◆ TEXTAUSZUG
..............................

Die NATO fliegt unterdessen weitere Luftangriffe auf Tripolis.
Die Aufständischen in der westlybischen Stadt Misrata haben im Kampf gegen die Truppen von Machthaber Muammar al-Gaddafi Boden wettgemacht. Ihre Führung in Bengasi (Benghazi) traut aber den Rückzugsankündigungen des Regimes nicht. "Wir würden einen vollständigen Rückzug mit Freuden sehen, aber wir sind nicht optimistisch", sagte der Sprecher des Übergangsrates, Mustafa Gheriani, am Samstag der Nachrichtenagentur dpa. Das Regime habe schon häufig und schnell seine Taktik geändert. "Was Gaddafi sagt und was Gaddafi tut, sind zwei verschiedene Dinge."
In den Tagen zuvor war es den Aufständischen in Misrata gelungen, die Gaddafi-Truppen in der seit Wochen umkämpften Tripolis-Straße weit zurückzudrängen. Auch konnten die Hochhäuser im Zentrum der Stadt von Heckenschützen des Regimes gesäubert werden, die in den vergangenen Wochen von diesen Positionen aus die Zivilbevölkerung terrorisiert hatten. Arabische Medien meldeten allerdings am Samstag neue Kämpfe aus der Stadt.

..............................

◆ ARBEITSANWEISUNGEN
[A] Warum traut die Führung der Aufständischen in Bengasi laut dem Textauszug den Rückzugsankündigungen des Regimes nicht? Antworte in ein bis drei Sätzen.
[B] Welche Funktion hat Mustafa Gheriani laut dem Textauszug?
[C] Gib aus dem Textauszug die Stelle wieder, die mit „In den Tagen“ anfängt und sich bis „aus der Stadt.“ erstreckt.

◆ EINGABEDATEN
..............................

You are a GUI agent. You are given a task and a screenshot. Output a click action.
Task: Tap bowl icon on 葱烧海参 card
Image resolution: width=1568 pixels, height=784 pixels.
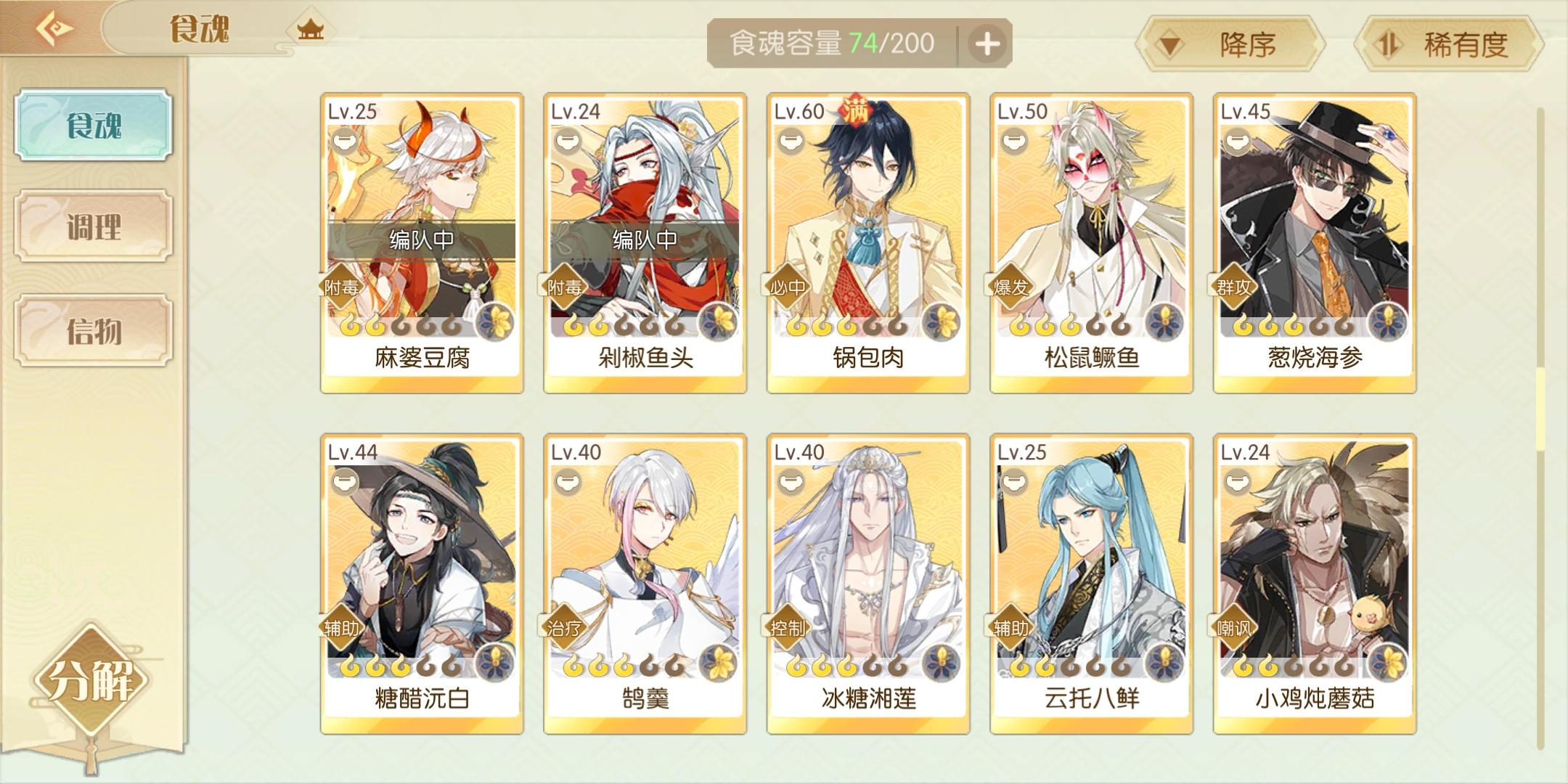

..............................

◆ DEINE ANTWORTEN
[A] Die Führung in Bengasi misstraut den Ankündigungen, weil das Regime schon häufig und schnell seine Taktik geändert habe. Laut Sprecher Mustafa Gheriani sind das, was Gaddafi sagt, und das, was Gaddafi tut, zwei verschiedene Dinge.

[B] Er ist Sprecher des Übergangsrates.

[C]
In den Tagen zuvor war es den Aufständischen in Misrata gelungen, die Gaddafi-Truppen in der seit Wochen umkämpften Tripolis-Straße weit zurückzudrängen. Auch konnten die Hochhäuser im Zentrum der Stadt von Heckenschützen des Regimes gesäubert werden, die in den vergangenen Wochen von diesen Positionen aus die Zivilbevölkerung terrorisiert hatten. Arabische Medien meldeten allerdings am Samstag neue Kämpfe aus der Stadt.